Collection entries
-- Opening Marker --
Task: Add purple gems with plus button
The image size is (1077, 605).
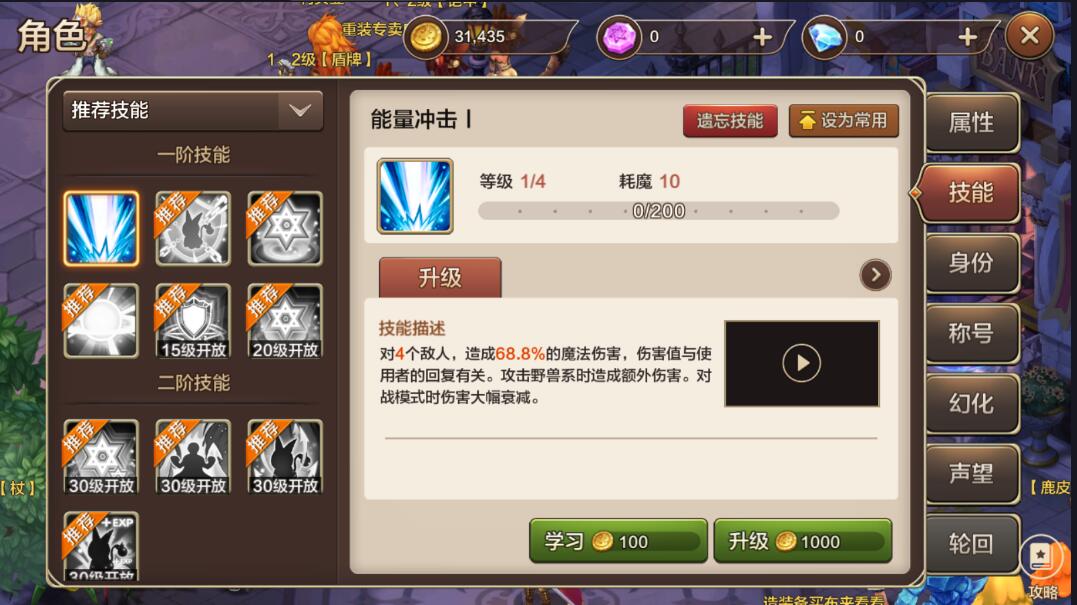Action: [x=762, y=36]
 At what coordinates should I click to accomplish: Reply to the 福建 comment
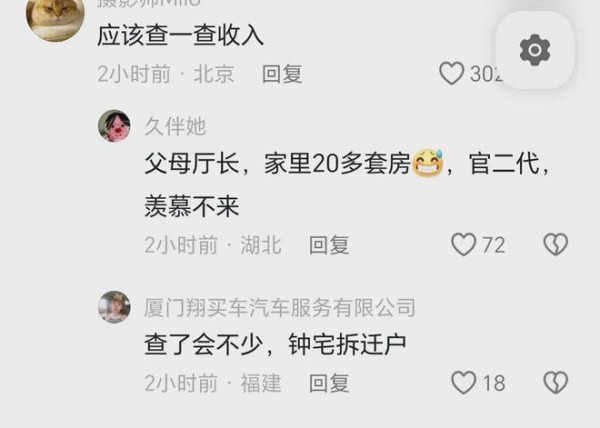pos(329,383)
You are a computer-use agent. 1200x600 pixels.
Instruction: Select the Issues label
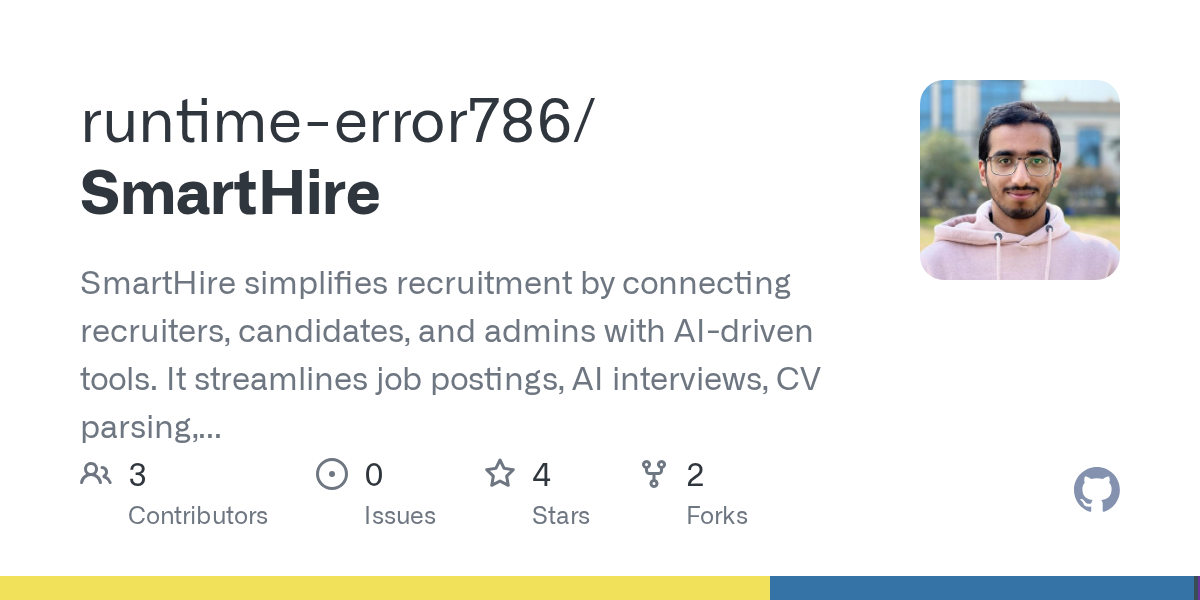click(x=400, y=516)
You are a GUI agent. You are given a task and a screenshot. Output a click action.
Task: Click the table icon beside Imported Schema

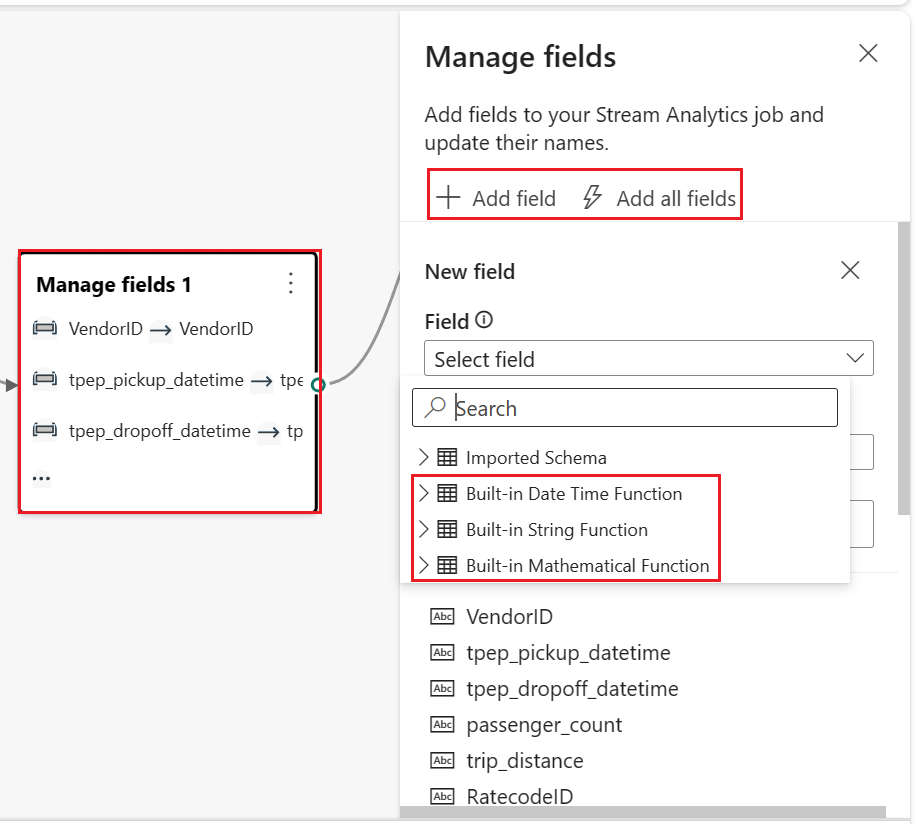pos(448,457)
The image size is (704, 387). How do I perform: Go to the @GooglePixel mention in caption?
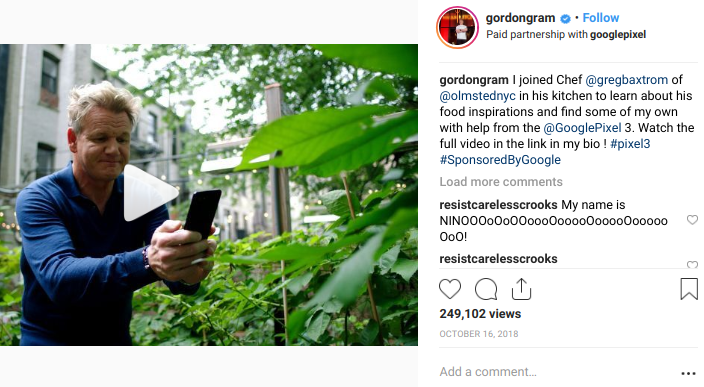(582, 128)
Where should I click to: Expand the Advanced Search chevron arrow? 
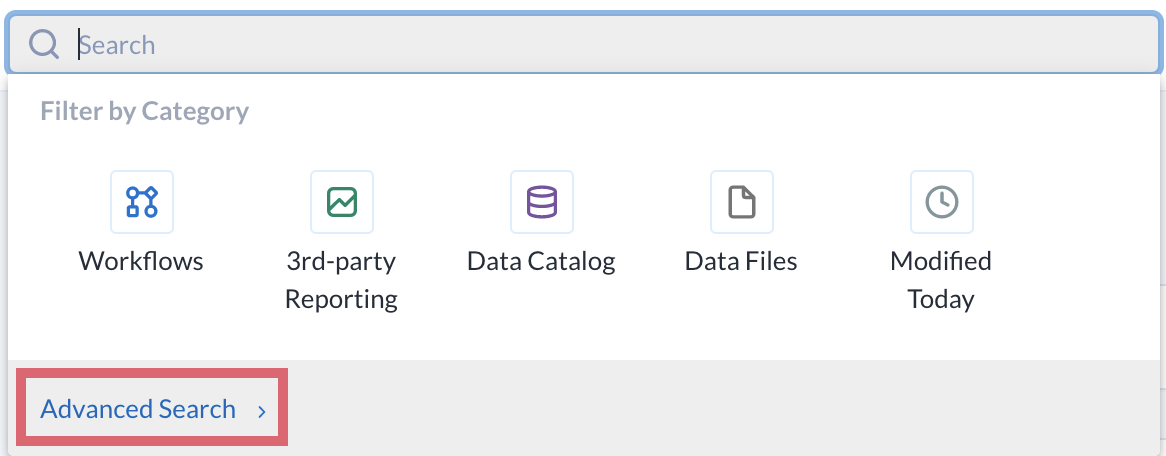(262, 411)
-- Closing Marker --
Exercise aim: The answer should be a number alone: the count of lines in the records that hold the word "agent".

Your response: 2